**Direction**: Reproduce verbatim the stretch of the material from the line containing "Given: Click the frequency slider handle" through its final line.

Word and element location records:
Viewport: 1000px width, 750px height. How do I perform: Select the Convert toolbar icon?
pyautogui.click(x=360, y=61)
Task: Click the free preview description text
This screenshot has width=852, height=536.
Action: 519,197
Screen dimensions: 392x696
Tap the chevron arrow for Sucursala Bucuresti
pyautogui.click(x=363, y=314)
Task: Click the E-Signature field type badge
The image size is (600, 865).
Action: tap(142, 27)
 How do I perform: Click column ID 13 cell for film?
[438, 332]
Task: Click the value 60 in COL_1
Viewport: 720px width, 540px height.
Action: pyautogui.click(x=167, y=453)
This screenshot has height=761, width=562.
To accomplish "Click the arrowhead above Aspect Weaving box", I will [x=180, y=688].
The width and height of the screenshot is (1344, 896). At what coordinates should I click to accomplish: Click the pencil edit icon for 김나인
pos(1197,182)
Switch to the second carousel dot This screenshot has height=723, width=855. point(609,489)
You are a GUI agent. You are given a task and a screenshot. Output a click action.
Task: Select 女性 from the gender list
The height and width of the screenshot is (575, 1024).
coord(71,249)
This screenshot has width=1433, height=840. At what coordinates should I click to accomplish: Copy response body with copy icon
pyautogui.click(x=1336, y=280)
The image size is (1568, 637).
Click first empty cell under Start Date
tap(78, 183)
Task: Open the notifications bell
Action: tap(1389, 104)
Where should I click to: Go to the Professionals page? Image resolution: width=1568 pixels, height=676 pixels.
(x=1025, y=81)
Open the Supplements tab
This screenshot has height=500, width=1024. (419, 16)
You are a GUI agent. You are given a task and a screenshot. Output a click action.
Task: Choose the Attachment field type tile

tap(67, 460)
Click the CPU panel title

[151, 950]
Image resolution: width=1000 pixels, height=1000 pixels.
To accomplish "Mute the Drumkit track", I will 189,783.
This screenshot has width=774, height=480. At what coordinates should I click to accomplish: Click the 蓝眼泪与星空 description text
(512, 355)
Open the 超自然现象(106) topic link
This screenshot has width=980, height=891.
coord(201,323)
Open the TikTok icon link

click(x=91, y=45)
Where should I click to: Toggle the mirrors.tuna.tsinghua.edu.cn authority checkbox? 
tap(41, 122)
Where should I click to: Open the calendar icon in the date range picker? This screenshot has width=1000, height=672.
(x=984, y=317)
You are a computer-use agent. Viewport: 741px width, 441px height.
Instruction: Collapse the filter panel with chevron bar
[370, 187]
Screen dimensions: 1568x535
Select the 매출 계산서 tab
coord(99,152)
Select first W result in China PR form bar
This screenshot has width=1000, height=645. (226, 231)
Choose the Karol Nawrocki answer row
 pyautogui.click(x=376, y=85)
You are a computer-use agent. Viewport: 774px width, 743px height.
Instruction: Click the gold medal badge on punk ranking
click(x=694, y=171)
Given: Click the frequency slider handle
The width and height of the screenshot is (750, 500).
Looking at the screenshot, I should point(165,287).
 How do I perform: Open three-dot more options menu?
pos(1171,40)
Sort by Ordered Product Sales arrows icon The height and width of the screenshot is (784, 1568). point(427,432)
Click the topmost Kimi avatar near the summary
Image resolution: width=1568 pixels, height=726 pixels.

**Solution for this problem**:
Given: Click the frequency slider handle
The width and height of the screenshot is (750, 500).
Looking at the screenshot, I should point(165,287).
 How do I perform: Open three-dot more options menu?
pos(1171,40)
Sort by Ordered Product Sales arrows icon The height and width of the screenshot is (784, 1568). point(427,432)
Click the topmost Kimi avatar near the summary
Image resolution: width=1568 pixels, height=726 pixels.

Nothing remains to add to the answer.